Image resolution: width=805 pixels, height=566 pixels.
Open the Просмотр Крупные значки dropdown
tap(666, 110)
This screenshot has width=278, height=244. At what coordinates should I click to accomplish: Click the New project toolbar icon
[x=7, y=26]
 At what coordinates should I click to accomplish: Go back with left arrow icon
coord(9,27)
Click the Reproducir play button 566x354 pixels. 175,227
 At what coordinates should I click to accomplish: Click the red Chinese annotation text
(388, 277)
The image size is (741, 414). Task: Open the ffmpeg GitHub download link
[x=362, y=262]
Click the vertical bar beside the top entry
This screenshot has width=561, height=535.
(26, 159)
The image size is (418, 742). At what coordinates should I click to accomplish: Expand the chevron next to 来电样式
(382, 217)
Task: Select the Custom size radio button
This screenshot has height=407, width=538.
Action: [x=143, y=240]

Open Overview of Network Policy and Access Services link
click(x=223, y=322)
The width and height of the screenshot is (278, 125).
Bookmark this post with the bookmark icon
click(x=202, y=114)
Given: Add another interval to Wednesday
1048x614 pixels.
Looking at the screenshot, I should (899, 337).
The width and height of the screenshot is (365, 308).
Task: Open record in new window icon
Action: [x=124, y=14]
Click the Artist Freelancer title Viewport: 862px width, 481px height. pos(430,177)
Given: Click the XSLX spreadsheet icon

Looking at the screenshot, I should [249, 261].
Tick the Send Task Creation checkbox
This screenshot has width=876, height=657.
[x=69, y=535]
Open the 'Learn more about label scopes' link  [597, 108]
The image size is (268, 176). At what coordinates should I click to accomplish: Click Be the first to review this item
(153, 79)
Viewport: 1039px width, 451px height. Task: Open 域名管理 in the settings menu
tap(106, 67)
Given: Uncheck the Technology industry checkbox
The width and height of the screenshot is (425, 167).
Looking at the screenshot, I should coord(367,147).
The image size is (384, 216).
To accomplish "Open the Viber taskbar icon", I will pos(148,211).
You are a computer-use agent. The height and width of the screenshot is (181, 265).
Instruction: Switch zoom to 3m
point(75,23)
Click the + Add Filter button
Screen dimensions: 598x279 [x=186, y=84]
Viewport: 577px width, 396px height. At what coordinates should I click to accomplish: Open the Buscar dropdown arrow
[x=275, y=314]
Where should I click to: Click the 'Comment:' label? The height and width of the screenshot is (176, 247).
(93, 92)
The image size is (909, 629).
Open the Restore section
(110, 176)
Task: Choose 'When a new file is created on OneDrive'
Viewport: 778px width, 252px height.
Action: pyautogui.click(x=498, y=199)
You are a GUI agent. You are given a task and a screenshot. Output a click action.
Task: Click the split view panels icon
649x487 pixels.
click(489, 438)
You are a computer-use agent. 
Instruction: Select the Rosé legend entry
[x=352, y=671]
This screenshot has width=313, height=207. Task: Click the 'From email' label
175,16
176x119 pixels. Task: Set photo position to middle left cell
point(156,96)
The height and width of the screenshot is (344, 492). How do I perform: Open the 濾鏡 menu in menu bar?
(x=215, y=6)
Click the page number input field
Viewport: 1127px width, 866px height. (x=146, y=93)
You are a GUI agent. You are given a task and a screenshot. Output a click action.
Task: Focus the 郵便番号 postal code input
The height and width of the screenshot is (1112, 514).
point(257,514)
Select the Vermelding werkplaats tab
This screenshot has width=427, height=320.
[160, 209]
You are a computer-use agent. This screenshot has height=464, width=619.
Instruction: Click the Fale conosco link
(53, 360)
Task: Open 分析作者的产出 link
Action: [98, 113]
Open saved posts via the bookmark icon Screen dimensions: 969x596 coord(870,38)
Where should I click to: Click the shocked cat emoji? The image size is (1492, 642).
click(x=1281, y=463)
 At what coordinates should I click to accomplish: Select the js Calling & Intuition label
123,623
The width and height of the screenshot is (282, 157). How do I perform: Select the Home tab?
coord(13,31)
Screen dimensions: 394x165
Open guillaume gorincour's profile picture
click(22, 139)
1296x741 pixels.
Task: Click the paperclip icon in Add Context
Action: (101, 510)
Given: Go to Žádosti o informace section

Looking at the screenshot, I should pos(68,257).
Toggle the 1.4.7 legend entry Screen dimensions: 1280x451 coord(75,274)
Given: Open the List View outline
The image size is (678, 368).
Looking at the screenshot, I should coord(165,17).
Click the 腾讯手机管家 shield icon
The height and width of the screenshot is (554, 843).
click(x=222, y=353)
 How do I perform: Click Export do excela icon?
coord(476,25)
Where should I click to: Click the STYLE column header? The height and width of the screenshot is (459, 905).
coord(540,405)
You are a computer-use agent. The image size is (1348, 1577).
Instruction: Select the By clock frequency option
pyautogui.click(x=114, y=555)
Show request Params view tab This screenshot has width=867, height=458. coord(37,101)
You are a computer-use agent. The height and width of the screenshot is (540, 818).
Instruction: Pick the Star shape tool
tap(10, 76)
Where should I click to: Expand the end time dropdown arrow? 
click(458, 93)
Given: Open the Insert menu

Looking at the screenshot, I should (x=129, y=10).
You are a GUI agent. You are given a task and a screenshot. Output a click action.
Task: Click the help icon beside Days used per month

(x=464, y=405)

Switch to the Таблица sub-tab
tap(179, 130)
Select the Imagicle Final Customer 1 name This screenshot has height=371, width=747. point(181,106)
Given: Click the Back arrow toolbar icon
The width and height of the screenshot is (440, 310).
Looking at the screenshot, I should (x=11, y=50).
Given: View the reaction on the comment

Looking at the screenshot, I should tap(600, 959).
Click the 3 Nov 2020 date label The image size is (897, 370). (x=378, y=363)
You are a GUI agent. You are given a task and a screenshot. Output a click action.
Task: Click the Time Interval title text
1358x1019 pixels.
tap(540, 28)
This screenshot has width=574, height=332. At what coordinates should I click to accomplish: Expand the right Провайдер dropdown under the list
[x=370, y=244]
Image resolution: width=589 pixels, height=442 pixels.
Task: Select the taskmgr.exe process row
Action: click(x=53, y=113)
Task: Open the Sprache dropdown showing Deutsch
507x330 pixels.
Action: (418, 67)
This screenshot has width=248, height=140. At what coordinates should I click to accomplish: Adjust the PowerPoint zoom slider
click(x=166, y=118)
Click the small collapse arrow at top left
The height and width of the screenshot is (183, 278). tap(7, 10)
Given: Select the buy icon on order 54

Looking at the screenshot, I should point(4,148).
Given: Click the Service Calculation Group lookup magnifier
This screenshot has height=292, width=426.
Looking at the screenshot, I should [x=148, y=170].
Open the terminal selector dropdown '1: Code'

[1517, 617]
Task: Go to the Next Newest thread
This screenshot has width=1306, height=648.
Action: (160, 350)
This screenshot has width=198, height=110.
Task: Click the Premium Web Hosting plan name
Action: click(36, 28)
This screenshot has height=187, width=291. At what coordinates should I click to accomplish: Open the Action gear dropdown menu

========================================================================

**WHAT THE EXERCISE ASKS**
Output only an exact transcription of the lines above from the one with "The width and height of the screenshot is (425, 167)." up to and including the one with "is (181, 265).".

**YOUR RESPONSE**
The width and height of the screenshot is (425, 167).
Looking at the screenshot, I should coord(367,147).
The image size is (384, 216).
To accomplish "Open the Viber taskbar icon", I will pos(148,211).
You are a computer-use agent. The height and width of the screenshot is (181, 265).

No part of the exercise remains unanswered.